Les thiazolidinediones peuvent contrôler l'expression des gènes pro-inflammatoires, bien que des études récentes suggèrent qu'elles pourraient augmenter le risque d'accidents coronariens.

Le folate (acide folique) 0,8 mg po bid a été précédemment utilisé pour traiter l'hyperhomocystéinémie mais ne semble pas réduire le risque d'événements coronariens aigus. Les vitamines B6 et B12 réduisent également les taux d'homocystéine, mais peu de données actuelles justifient leur utilisation isolément ou associées au folate.

Les macrolides et d'autres antibiotiques administrés pour traiter les infections occultes chroniques par C. pneumoniae (et supprimer ainsi l'inflammation et théoriquement modifier l'évolution et les manifestations de l'athérosclérose) n'ont pas été démontrés utiles.

Points clés

  • Les facteurs de risque d'athérosclérose comprennent la dyslipidémie, le diabète, le tabagisme, les antécédents familiaux, la sédentarité, l'obésité et l'HTA.

  • Plaques instables provoquent souvent < 50% de sténose encore sont plus enclins à se rompre et provoquer une thrombose aiguë ou phénomènes emboliques que sont grandes, plaques stables.

  • Chez les patients asymptomatiques, les examens d'imagerie de détection de l'athérosclérose ne permettent probablement pas de prédire les événements ischémiques mieux que l'évaluation standard des facteurs de risque.
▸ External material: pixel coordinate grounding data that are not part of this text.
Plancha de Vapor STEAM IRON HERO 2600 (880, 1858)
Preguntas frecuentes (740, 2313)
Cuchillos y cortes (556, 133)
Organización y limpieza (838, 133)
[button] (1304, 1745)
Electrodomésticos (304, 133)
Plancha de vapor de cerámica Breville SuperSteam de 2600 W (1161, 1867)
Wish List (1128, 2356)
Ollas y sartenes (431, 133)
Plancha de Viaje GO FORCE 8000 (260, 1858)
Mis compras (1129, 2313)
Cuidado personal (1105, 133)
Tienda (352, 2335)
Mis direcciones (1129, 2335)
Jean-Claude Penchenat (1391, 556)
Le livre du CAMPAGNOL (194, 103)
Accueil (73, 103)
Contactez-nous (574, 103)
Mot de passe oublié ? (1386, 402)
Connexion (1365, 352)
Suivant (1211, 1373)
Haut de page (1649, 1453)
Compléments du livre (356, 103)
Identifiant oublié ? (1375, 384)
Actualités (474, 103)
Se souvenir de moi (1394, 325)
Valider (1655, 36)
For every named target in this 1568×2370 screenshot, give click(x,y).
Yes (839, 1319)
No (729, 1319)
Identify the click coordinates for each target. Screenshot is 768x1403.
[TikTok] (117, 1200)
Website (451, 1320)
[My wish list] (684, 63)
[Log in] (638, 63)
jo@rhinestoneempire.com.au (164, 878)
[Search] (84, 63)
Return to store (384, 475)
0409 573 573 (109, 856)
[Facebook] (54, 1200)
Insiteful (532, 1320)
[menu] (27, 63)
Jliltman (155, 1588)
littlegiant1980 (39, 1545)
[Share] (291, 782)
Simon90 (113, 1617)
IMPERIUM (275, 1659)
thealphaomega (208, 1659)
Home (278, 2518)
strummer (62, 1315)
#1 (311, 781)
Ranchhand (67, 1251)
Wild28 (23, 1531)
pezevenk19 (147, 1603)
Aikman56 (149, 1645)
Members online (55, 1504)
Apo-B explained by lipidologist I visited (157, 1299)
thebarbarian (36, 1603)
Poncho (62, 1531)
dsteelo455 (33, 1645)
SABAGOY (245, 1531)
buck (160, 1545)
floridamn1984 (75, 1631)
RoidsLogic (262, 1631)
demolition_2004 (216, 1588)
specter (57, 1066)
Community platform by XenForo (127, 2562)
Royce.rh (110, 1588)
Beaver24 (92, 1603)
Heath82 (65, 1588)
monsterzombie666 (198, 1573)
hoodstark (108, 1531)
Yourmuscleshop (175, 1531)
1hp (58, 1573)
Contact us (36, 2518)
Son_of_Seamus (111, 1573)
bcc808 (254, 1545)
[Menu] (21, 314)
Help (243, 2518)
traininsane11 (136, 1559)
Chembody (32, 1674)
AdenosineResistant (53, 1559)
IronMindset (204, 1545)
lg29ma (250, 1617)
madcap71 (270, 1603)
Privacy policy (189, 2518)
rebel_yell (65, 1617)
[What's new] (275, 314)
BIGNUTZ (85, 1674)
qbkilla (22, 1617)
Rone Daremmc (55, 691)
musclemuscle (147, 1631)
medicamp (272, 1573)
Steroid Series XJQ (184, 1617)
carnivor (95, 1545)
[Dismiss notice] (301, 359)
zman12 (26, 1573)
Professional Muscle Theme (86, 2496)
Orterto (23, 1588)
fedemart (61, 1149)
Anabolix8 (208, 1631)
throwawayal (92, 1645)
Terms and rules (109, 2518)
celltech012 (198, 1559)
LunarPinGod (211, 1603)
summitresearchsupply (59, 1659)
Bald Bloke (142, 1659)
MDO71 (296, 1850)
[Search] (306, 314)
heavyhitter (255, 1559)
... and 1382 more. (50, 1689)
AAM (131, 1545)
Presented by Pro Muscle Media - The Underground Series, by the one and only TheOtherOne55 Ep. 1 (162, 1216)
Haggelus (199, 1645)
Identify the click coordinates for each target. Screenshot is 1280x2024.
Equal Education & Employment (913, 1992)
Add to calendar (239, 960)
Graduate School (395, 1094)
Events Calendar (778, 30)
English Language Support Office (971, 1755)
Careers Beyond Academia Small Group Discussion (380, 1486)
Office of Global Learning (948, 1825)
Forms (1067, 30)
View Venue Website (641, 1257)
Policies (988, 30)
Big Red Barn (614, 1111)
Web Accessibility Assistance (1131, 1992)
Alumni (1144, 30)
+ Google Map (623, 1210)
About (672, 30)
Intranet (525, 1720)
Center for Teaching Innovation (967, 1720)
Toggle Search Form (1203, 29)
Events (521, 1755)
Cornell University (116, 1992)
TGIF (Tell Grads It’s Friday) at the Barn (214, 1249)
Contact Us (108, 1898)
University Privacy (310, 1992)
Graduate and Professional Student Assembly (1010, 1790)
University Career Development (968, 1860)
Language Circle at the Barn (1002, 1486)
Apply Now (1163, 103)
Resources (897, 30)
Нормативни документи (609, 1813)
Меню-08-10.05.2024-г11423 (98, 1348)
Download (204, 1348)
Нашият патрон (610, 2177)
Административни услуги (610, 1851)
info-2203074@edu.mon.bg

  • Arrêter de fumer, faire de l'exercice, un régime alimentaire pauvre en graisses saturées et en glucides raffinés et riche en fibres et éventuellement la consommation d'acides gras oméga-3 et de quantités modérées d'alcool est efficace en prévention et traitement.

  • Les antiagrégants plaquettaires, et en fonction de facteurs liés au patient, les statines et/ou des inhibiteurs de l'ECA sont également utiles.